Ne, gerade das testet man von einem anderen Anschluss aus. NAT loopback erhöht die Komplexität und im Zweifelsfalle testest du dann nicht gegen die Portweiterleitung, sondern gegen das NAT loopback. Was meinst du wieviele User hier im Forum schon Hilfe gesucht haben, weil sie ihre Portweiterleitung aus dem eigenen LAN heraus getestet haben und ihr Router eben kein NAT loopback konnte bzw. es abgeschaltet war.

Wie gesagt, man sollte diese Funktion generell kritisch betrachten. Gerade in Netzwerken, die über ein simples 3-Zimmer-Netzwerk hinaus gehen, nehmen die Daten im worst case einen aberwitzigen Umweg. Außerdem kann man zB ausschließlich lokale Dienste des Servers wie zB Netzlaufwerke nicht durch NAT loopback nutzen, weil man dafür dann eine Portweiterleitung anlegen müsste - und dann wäre das Netzlaufwerk eben auch vom www aus erreichbar, wenn man die Portweiterleitung nicht entsprechend einschränkt (und hofft, dass der Router auch wirklich nur darauf triggert). Bei einer lokalen DNS-Auflösug würde einfach die lokale IP des Servers zurückkommen und man könnte im eigenen Netzwerk so auch die Netzlaufwerke über die DDNS aufrufen, was von unterwegs so eben nicht ginge, weil die Portweiterleitung fehlt (sinnvollerweise).
 
Raijin schrieb:
Ne, gerade das testet man von einem anderen Anschluss aus. NAT loopback erhöht die Komplexität und im Zweifelsfalle testest du dann nicht gegen die Portweiterleitung, sondern gegen das NAT loopback. Was meinst du wieviele User hier im Forum schon Hilfe gesucht haben, weil sie ihre Portweiterleitung aus dem eigenen LAN heraus getestet haben und ihr Router eben kein NAT loopback konnte bzw. es abgeschaltet war.

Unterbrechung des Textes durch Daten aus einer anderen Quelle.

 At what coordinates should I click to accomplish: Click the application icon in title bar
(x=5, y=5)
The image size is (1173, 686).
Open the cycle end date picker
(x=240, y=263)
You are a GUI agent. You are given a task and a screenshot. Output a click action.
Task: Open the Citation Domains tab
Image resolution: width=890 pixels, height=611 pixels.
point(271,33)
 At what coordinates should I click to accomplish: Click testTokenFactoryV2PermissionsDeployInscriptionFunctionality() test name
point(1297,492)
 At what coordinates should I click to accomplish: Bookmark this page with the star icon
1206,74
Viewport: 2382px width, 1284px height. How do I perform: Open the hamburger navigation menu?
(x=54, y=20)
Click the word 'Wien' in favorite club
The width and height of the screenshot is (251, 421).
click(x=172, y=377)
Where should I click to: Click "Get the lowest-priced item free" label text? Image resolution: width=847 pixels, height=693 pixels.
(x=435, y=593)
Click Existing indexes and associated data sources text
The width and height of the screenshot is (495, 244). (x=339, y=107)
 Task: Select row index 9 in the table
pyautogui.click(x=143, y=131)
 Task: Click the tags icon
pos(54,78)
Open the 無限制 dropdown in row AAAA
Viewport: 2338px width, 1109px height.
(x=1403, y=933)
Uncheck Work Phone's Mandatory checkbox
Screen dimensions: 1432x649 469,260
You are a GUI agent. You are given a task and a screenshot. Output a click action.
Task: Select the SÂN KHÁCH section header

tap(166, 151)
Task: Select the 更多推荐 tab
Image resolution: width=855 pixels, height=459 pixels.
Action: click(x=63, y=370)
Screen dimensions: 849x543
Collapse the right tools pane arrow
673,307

Da gebe ich dir grundsätzlich Recht,
aber bei FritzBoxen kann man das meiner Erfahrung nach auch aus dem LAN heraus testen.

Habe das bisher immer so gemacht und hat immer funktioniert.

Bei anderen Routern (ohne NAT-Loopback bzw. abgeschaltet) wird es dann natürlich anders sein,
da muss man dann halt NAT-loopback einschalten oder wirklich von extern testen.

Netzlaufwerke sollte man wirklich nur im LAN nutzen,
das stimmt ebenfalls oder halt über eine VPN-Verbindung.

Portweiterleitungen für Netzlaufwerke wären wirklich eine Einladung zum Datensammeln für die gesamte Bevölkerung der Erde, weil man bei einem großen Teil von SoHo-Routern für den Privatbereich beispielsweise keine Beschränkung auf bestimmte Quell-IPs / Quell-Netze einstellen kann.

Deine Überlegungen und Ansichten teile ich voll und ganz.